By Jan Schwartz and Christoph Steitz

FRANKFURT (Reuters) - German car parts supplier Continental AG has temporarily resumed tyre production for passenger cars at its Russian plant in Kaluga, it said on Tuesday, to protect local workers who could otherwise face criminal charges.

Continental said the move was aimed at meeting local demand and in line with sanctions imposed on Moscow for its invasion of Ukraine, which Russia calls a "special military operation".

"Our employees and managers in Russia face severe criminal consequences should we refrain from serving local demand," said Continental, adding that its products were made for civilian use as a matter of principle.

Continental, which on March 8 said that production at the plant had been suspended, did not elaborate on the potential charges staff might face.

"In order to protect our employees in Russia from prosecution, we are temporarily resuming the production of passenger tyres for the local market at our tyre plant in Kaluga if necessary," it said.

Continental said resumption in production was not a profit-driven decision.

Finland's Nokian Tyres warned this month that EU sanctions will make it hard to sell tyres in Russia, although in March it said its decision to hold onto its factories gave it control over where the tyres are sold.

Around half of the raw material used to produce its tyres in Russia came from outside the country, it said.
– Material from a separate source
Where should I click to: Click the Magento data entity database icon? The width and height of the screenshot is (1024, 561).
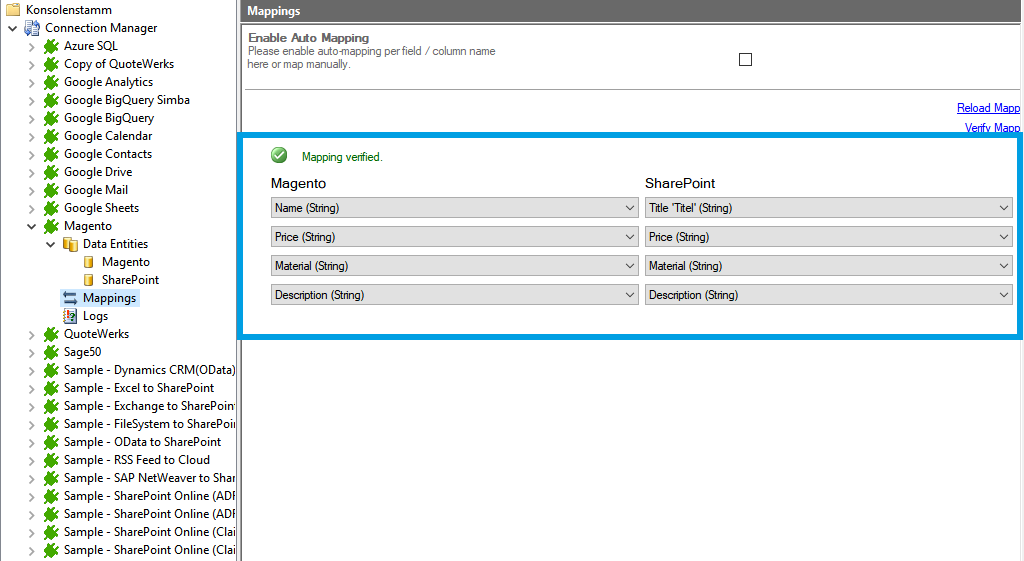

Italy's Pirelli has halted investment in Russia and curtailed its plants there. Pirelli makes around 10% of its global tyre output in two Russian factories.

President Vladimir Putin said in March that Russia could seize assets of companies that abandon their operations there.

Russian prosecutors have also warned some Western companies that their employees could face arrest if they shut production of essential goods, a person familiar with the matter said.